祐巳さまが決められたのなら、もう受け入れるしかないのかもしれない。きっと祥子さまは反対はしないはずだ。
せめて、自分が祐巳さまの負担にならないように……。
花寺へと向かう道すがら、瞳子は学園祭の打合せよりもその後の予定に意識を飛ばしていた。
「瞳子?あんたちょっとおかしいよ、大丈夫?」
乃梨子のそんな失礼な言い草も聞こえない。
「ねえ瞳子、聞こえてる?」
ああ、前を行く祐巳さまは志摩子さまと楽しげに談笑されている。
見る限り、お顔はすっきりとされていて憂いもなさそうだ。
「暑さで頭でもやられてんじゃ…「ああっもう!聞こえてますわよ!」
何なんですの!人が真剣な思考に没頭している時に!
大方、志摩子さまが祐巳さまに取られてしまって暇なのだろう、そうでしょう!だからと言って、同じく私も暇なのだと思わないでもらいたいですわ!
「あ、いつも通りだね」
「……ッ」
おちゃらけた乃梨子に対して、沸騰した怒りをぶつけると、頭を巡る物寂しい思考も一緒に吹き飛んでいた。
「もう、なんなのですか…」
そんな風に言いながらも、瞳子は少しだけ乃梨子に感謝する。
この一見冷めていそうな少女は、案外おせっかいで瞳子の機微にも鋭いのだ。紛れもなく瞳子にとって大切な友人となっていた。

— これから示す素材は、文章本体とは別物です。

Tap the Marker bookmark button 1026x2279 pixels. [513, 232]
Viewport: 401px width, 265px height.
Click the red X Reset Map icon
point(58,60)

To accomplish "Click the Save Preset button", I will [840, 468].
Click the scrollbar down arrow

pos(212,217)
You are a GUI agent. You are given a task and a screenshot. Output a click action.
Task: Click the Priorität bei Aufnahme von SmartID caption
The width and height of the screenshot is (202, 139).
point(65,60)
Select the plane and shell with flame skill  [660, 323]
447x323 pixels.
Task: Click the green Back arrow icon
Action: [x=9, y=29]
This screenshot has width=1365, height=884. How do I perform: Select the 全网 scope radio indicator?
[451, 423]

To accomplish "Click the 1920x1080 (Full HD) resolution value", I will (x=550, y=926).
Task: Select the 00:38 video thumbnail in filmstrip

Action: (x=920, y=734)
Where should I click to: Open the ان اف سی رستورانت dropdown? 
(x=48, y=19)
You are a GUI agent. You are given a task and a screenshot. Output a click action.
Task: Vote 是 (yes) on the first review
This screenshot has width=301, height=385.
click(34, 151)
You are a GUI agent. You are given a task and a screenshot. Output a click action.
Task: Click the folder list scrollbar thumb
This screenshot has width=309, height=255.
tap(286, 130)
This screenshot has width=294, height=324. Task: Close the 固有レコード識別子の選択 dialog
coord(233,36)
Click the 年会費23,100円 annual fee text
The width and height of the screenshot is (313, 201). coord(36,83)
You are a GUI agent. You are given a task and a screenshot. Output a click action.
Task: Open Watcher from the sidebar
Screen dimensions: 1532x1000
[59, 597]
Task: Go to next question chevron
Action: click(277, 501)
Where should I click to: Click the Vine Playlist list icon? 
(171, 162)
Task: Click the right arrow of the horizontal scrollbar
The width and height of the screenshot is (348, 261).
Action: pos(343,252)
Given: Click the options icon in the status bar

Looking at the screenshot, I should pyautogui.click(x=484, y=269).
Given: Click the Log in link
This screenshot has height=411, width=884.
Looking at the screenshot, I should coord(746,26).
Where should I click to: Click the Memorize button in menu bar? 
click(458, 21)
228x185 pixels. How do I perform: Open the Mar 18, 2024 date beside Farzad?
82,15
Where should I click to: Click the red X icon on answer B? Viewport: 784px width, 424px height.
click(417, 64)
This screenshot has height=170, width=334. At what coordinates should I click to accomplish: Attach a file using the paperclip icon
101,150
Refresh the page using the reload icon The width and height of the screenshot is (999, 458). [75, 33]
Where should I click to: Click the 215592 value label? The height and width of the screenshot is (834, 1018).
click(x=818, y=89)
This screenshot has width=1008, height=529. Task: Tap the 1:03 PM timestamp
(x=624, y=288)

こうして多少なり前向きに気持ちを立て直せた頃、ちょうど花寺の門が近づいて、生徒会の面々とまみえたのであった。
「よ、祐巳」と祐巳さまの弟君である祐麒さんが声をかける。
祐麒さんは現在の花寺の生徒会長である。大好きな祐巳さまと似ているのでつい親しみを持ってしまう。優お兄さまも彼を相当気に入っているし、どうも、私たちの血筋は福沢家に惹かれるらしい…。
瞳子はずらっと並ぶ顔を見渡す。
何人かは薔薇さま方や乃梨子と面識があるようなので、きっと去年から生徒会にいらした方達なのだろう。花寺との合同行事に初めて参加する瞳子にとっては、祐麒以外は初顔合わせであった。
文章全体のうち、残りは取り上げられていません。